Kundenspezifische Diodenlaser und UV-LEDs – vom Chip bis zum einsatzfähigen System
LiDAR-Pulslaserquelle für den Automobilbereich. Das Inset zeigt die Rippelwellenleiter-Laserdiode mit Hochfrequenz-Ansteuerung. | © FBH/P. Immerz; Inset: FBH/schurian.com
FBH – 19.12.2018:

Kundenspezifische Diodenlaser und UV-LEDs – vom Chip bis zum einsatzfähigen System

Das FBH stellt auf der Photonics West 2019 seine Neu- und Weiterentwicklungen bei Diodenlasern vor. Die flexiblen und kompakten Lichtquellen werden u.a. in den Bereichen LiDAR, Medizin und (Raman)-Spektroskopie eingesetzt. Ergebnisse und Fortschritte bei UV-LEDs präsentiert das FBH gemeinsam mit dem Spin-off UVphotonics.

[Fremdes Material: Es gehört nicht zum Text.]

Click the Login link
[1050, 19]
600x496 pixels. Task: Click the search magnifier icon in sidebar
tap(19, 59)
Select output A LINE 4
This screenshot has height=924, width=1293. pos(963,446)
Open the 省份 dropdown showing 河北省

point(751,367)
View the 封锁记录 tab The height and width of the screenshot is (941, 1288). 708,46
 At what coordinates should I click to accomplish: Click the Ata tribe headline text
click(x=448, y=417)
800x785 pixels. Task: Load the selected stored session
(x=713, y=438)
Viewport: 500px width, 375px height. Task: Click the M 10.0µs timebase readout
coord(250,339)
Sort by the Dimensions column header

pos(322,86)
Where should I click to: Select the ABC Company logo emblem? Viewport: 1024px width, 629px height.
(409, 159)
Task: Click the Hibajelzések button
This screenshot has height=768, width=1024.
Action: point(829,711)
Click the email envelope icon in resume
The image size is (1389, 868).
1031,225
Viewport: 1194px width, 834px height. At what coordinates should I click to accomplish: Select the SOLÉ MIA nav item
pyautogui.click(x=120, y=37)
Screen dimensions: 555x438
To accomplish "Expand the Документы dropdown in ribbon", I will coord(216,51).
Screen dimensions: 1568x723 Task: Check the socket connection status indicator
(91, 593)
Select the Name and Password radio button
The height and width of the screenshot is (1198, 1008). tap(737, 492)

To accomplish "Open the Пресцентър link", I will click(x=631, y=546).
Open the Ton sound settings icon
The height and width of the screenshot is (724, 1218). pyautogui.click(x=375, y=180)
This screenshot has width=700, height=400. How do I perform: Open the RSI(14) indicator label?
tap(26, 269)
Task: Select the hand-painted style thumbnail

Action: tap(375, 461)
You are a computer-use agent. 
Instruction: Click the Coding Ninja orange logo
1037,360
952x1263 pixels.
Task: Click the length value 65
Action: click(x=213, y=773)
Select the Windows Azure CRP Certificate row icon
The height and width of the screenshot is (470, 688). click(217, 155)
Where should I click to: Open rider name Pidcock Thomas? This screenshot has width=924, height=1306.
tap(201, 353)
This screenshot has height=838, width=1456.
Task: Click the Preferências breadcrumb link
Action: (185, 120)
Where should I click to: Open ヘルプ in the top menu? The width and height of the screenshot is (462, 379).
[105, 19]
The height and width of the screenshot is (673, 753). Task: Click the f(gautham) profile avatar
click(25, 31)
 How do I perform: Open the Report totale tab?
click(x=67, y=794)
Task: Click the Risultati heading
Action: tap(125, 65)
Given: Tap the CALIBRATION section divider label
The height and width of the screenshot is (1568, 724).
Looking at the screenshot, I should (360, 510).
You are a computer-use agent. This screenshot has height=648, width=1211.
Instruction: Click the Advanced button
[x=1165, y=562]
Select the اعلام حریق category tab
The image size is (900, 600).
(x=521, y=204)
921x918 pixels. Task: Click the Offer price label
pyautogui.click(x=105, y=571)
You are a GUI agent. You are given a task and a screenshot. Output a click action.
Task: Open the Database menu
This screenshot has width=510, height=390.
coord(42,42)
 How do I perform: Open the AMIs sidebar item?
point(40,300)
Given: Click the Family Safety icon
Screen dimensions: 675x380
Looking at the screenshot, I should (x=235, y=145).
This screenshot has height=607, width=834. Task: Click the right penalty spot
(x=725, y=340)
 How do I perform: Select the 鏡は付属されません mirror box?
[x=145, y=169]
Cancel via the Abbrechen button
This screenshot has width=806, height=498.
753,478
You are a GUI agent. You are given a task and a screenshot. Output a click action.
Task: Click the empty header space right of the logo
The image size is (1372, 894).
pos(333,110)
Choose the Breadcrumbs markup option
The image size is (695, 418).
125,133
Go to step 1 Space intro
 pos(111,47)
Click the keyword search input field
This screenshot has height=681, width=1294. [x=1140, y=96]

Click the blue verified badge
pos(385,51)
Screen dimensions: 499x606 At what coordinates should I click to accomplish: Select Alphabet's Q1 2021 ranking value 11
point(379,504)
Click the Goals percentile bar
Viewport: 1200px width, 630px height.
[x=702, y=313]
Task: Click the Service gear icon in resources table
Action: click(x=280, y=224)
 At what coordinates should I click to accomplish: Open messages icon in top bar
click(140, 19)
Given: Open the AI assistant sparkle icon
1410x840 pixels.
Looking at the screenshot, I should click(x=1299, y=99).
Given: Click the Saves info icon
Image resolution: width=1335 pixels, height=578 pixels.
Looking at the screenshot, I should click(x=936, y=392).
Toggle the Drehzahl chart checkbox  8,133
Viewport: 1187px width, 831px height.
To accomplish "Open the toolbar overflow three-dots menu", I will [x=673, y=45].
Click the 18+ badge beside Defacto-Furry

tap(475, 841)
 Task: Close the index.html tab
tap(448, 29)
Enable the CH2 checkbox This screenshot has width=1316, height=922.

Das Ferdinand-Braun-Institut, Leibniz-Institut für Höchstfrequenztechnik (FBH) präsentiert auf der Photonics West 2019 in San Francisco (USA) vom 5. bis 7. Februar 2019 Neu- und Weiterentwicklungen seiner Diodenlaser und UV-Leuchtdioden (LEDs). Auf dem deutschen Gemeinschaftsstand (German Pavilion) zeigt das Institut sein gesamtes Leistungsspektrum, vom Design über Chips bis hin zu Modulen und System-Prototypen. Auch auf den begleitenden Konferenzen (2. bis 7. Februar) ist das FBH mit 20 wissenschaftlichen Beiträgen sichtbar vertreten. Einer der F&E-Schwerpunkte des FBH liegt auf Hochleistungsdiodenlasern, die zur direkten Materialbearbeitung und als Pumpquellen genutzt werden. In seinem Plenarvortrag gibt FBH-Direktor Günther Tränkle einen Überblick über aktuelle Designverbesserungen, mit denen sich Effizienz, Spitzenleistung, Brillanz und Bandbreite der Emissionsspektren steigern lassen.
Auf dem Messestand zeigt das FBH unter anderem folgenden Exponate:

Autarke, PC-steuerbare Pulslaserquellen

Das FBH bietet flexible Laserquellen, die Pulse im Bereich von 200 ps bis 20 ns liefern – die zugehörigen Systeme können flexibel mit Diodenlasern weiterer Wellenlängen und Leistungsbereiche bestückt werden. Unter anderem wurden für LiDAR-Systeme im Automobilbereich wellenlängenstabilisierte Laserdioden entwickelt, die 5 ns Pulse mit 40 W Pulsleistung um 905 nm bei guter Strahlqualität und bis zu 85°C emittieren. 3-Emitter-Laserchips, deren Emission sich unkompliziert mithilfe von Optiken auf einen einzigen Punkt kombinieren lässt, liefern bis zu 100 W. Diese Chips können mit FBH-Treibern oder als autarke, computergesteuerte Laserquelle geliefert werden.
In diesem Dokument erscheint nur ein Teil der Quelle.